In the following cell, the sources of ontologies to be read in (parsed) as well as the source of a possible A-Box, another ontology, or file, is to be specified.

In [None]:
# Define links to ontologies, files, etc. to be loaded in the local triple store
link_ontology_1 = "https://materialdigital.github.io/core-ontology/ontology.rdf" # Example: PMD Core Ontology (PMDco) hosted on corresponding GitHub repository
link_data = "your_data.rdf"

triple_store = or2.World()
triple_store.get_ontology(link_ontology_1).load() # Example: https://w3id.org/pmd/co
triple_store.get_ontology(link_data).load()

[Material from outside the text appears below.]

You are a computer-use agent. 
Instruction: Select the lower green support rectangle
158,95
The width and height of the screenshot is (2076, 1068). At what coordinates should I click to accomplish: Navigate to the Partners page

## Specification of SPARQL Query

In the following cell, the source of the SPARQL query file is to be selected. The query contained in this file will be used for querying in the subsequent cell.

In [6]:
# Define the location of the file containing a SPARQL query that is supposed to be run
link_SPARQL_query = 'example_SPARQL_query.sparql'

In [7]:
# Open the file and read the SPARQL query
with open(link_SPARQL_query, 'r') as file:
    query = file.read()

# Execute the SPARQL query
res = triple_store.sparql(query)

# Convert the result to a DataFrame
data = sparql_result_to_df(res)

# Print (the first few rows of) the DataFrame
# data

## Depiction of Results 

For a probably somewhat nicer depiction / visualization of results in table format, the module tabulate may be used.
Furthermore, as the SPARQL query is defined by a dedicated SPARQL query file (link_SPARQL_query), the headers of the result table can be read from the select clause in the query. This way, the result can be double-checked manually and consistency is ensured (did the SPARQL query select statement really address the information I wanted to obtain?). Hence, the following code includes a read in of the information queried for (the terms / concepts / entities addressed using the select clause).

In [None]:
# Import necessary packages (such as tabulate)
import re
from tabulate import tabulate

# Step 1: Read the SPARQL file content
with open(link_SPARQL_query, 'r') as file:
    sparql_query = file.read()

# Step 2: Extract the terms from the SELECT clause
# This regular expression looks for the SELECT or SELECT DISTINCT clause and captures the terms.
select_clause_match = re.search(r'SELECT\s+(DISTINCT\s+)?(.*?)\s+WHERE', sparql_query, re.DOTALL)

if select_clause_match:
    select_clause = select_clause_match.group(2)  # Use group(2) to capture the variables
    # Split the terms by whitespace and strip any leading or trailing spaces
    headers = [term.strip().lstrip('?') for term in select_clause.split() if term.strip().startswith('?')]
else:
    print("No headers were found. Please check the select clause within the SPARQL query.")

# Step 3: Use the headers in the tabulate print statement
# Print the data with tabulate
print(tabulate(data, headers=headers, tablefmt='psql', showindex=True))